_Task brief_
Rename "coordinates" to "location" in the rows, starting at the first row and ending at the line containing "center [1502, 22].", and leave everything else unchanged.

Stored items:
-- -- --

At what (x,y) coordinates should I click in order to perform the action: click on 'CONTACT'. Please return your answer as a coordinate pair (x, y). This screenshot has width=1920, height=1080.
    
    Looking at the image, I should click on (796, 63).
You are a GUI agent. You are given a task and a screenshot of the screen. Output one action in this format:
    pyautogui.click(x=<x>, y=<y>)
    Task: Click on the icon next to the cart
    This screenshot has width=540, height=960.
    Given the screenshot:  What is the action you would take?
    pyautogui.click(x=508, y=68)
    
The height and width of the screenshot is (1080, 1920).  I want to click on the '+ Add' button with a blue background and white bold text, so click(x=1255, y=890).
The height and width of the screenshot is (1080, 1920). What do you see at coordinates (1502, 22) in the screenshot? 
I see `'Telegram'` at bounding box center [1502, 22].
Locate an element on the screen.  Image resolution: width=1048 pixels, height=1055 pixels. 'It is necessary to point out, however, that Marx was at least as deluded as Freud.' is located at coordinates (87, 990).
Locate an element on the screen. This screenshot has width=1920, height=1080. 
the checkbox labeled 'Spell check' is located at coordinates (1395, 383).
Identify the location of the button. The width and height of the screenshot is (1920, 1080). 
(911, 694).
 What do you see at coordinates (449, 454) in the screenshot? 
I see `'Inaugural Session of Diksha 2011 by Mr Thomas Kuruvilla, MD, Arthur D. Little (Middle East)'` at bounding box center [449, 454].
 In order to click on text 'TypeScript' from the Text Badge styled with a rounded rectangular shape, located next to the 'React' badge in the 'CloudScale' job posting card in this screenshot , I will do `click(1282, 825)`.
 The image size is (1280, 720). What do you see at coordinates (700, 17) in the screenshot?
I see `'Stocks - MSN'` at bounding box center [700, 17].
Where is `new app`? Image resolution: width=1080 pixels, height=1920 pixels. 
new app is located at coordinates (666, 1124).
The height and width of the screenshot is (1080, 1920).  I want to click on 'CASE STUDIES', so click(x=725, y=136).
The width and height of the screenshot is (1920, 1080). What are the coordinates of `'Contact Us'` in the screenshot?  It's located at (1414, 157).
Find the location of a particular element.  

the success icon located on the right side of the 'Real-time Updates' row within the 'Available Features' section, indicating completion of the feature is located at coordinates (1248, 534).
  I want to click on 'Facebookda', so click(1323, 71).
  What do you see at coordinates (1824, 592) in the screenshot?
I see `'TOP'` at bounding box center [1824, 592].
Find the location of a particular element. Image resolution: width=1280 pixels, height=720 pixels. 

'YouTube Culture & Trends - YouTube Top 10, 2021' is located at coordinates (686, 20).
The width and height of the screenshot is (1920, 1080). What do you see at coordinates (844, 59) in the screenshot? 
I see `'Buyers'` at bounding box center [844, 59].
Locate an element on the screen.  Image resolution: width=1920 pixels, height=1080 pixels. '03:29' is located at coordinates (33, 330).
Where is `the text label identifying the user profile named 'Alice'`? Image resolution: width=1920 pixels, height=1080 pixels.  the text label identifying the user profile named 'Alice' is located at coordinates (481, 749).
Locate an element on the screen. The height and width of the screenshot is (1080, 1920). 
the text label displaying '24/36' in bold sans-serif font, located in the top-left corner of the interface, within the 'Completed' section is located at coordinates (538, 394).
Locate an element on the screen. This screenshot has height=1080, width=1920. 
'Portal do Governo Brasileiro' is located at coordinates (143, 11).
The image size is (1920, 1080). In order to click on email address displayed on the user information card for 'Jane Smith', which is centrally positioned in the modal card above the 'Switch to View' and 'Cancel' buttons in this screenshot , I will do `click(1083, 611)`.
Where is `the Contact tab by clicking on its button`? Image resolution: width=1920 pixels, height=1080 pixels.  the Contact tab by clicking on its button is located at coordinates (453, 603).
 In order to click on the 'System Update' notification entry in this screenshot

-- -- --

_Right answer_
At what (x,y) location should I click in order to perform the action: click on 'CONTACT'. Please return your answer as a coordinate pair (x, y). This screenshot has width=1920, height=1080.
    
    Looking at the image, I should click on (796, 63).
You are a GUI agent. You are given a task and a screenshot of the screen. Output one action in this format:
    pyautogui.click(x=<x>, y=<y>)
    Task: Click on the icon next to the cart
    This screenshot has width=540, height=960.
    Given the screenshot:  What is the action you would take?
    pyautogui.click(x=508, y=68)
    
The height and width of the screenshot is (1080, 1920).  I want to click on the '+ Add' button with a blue background and white bold text, so click(x=1255, y=890).
The height and width of the screenshot is (1080, 1920). What do you see at location (1502, 22) in the screenshot? 
I see `'Telegram'` at bounding box center [1502, 22].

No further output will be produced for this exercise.